◆ **Input records**
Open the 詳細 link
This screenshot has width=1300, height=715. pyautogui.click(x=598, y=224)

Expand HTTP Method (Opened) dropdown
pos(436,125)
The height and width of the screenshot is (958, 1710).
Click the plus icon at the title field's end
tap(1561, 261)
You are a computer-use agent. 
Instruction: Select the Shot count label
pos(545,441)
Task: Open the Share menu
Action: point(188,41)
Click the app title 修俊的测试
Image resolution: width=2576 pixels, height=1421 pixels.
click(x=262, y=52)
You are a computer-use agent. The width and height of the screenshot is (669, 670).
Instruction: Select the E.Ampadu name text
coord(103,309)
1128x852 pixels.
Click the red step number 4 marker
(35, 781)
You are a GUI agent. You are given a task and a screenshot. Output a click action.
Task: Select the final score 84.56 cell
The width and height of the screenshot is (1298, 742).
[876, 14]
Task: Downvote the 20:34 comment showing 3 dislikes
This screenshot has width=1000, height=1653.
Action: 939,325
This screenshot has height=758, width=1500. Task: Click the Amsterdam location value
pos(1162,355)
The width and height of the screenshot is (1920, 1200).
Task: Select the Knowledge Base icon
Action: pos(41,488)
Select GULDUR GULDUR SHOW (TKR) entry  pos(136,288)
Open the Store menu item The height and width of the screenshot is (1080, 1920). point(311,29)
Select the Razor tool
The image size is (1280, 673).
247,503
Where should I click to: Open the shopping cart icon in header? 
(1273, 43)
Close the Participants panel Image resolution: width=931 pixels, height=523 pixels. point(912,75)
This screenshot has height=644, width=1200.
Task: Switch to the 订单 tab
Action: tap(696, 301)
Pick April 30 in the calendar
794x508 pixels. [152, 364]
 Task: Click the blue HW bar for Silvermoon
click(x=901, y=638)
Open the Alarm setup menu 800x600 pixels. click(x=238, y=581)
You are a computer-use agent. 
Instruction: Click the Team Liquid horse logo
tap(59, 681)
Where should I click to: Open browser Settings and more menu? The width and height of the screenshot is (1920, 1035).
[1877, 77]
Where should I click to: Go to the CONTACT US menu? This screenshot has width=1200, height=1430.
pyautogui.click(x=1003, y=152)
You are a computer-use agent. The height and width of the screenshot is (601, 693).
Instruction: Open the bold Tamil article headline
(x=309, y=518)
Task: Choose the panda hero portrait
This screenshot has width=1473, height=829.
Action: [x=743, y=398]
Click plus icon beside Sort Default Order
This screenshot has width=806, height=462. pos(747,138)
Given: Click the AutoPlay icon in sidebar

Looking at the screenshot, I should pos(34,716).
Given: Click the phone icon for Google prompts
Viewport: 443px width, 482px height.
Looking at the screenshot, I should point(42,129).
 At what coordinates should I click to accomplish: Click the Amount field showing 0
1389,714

◆ **Written problem**
Swap "Amsterdam" for "Rotterdam" throughout the records above and reproduce them with everything else unchanged.

◆ **Exercise result**
Open the 詳細 link
This screenshot has width=1300, height=715. pyautogui.click(x=598, y=224)

Expand HTTP Method (Opened) dropdown
pos(436,125)
The height and width of the screenshot is (958, 1710).
Click the plus icon at the title field's end
tap(1561, 261)
You are a computer-use agent. 
Instruction: Select the Shot count label
pos(545,441)
Task: Open the Share menu
Action: point(188,41)
Click the app title 修俊的测试
Image resolution: width=2576 pixels, height=1421 pixels.
click(x=262, y=52)
You are a computer-use agent. The width and height of the screenshot is (669, 670).
Instruction: Select the E.Ampadu name text
coord(103,309)
1128x852 pixels.
Click the red step number 4 marker
(35, 781)
You are a GUI agent. You are given a task and a screenshot. Output a click action.
Task: Select the final score 84.56 cell
The width and height of the screenshot is (1298, 742).
[876, 14]
Task: Downvote the 20:34 comment showing 3 dislikes
This screenshot has width=1000, height=1653.
Action: 939,325
This screenshot has height=758, width=1500. Task: Click the Rotterdam location value
pos(1162,355)
The width and height of the screenshot is (1920, 1200).
Task: Select the Knowledge Base icon
Action: pos(41,488)
Select GULDUR GULDUR SHOW (TKR) entry  pos(136,288)
Open the Store menu item The height and width of the screenshot is (1080, 1920). point(311,29)
Select the Razor tool
The image size is (1280, 673).
247,503
Where should I click to: Open the shopping cart icon in header? 
(1273, 43)
Close the Participants panel Image resolution: width=931 pixels, height=523 pixels. point(912,75)
This screenshot has height=644, width=1200.
Task: Switch to the 订单 tab
Action: tap(696, 301)
Pick April 30 in the calendar
794x508 pixels. [152, 364]
 Task: Click the blue HW bar for Silvermoon
click(x=901, y=638)
Open the Alarm setup menu 800x600 pixels. click(x=238, y=581)
You are a computer-use agent. 
Instruction: Click the Team Liquid horse logo
tap(59, 681)
Where should I click to: Open browser Settings and more menu? The width and height of the screenshot is (1920, 1035).
[1877, 77]
Where should I click to: Go to the CONTACT US menu? This screenshot has width=1200, height=1430.
pyautogui.click(x=1003, y=152)
You are a computer-use agent. The height and width of the screenshot is (601, 693).
Instruction: Open the bold Tamil article headline
(x=309, y=518)
Task: Choose the panda hero portrait
This screenshot has width=1473, height=829.
Action: [x=743, y=398]
Click plus icon beside Sort Default Order
This screenshot has width=806, height=462. pos(747,138)
Given: Click the AutoPlay icon in sidebar

Looking at the screenshot, I should pos(34,716).
Given: Click the phone icon for Google prompts
Viewport: 443px width, 482px height.
Looking at the screenshot, I should point(42,129).
 At what coordinates should I click to accomplish: Click the Amount field showing 0
1389,714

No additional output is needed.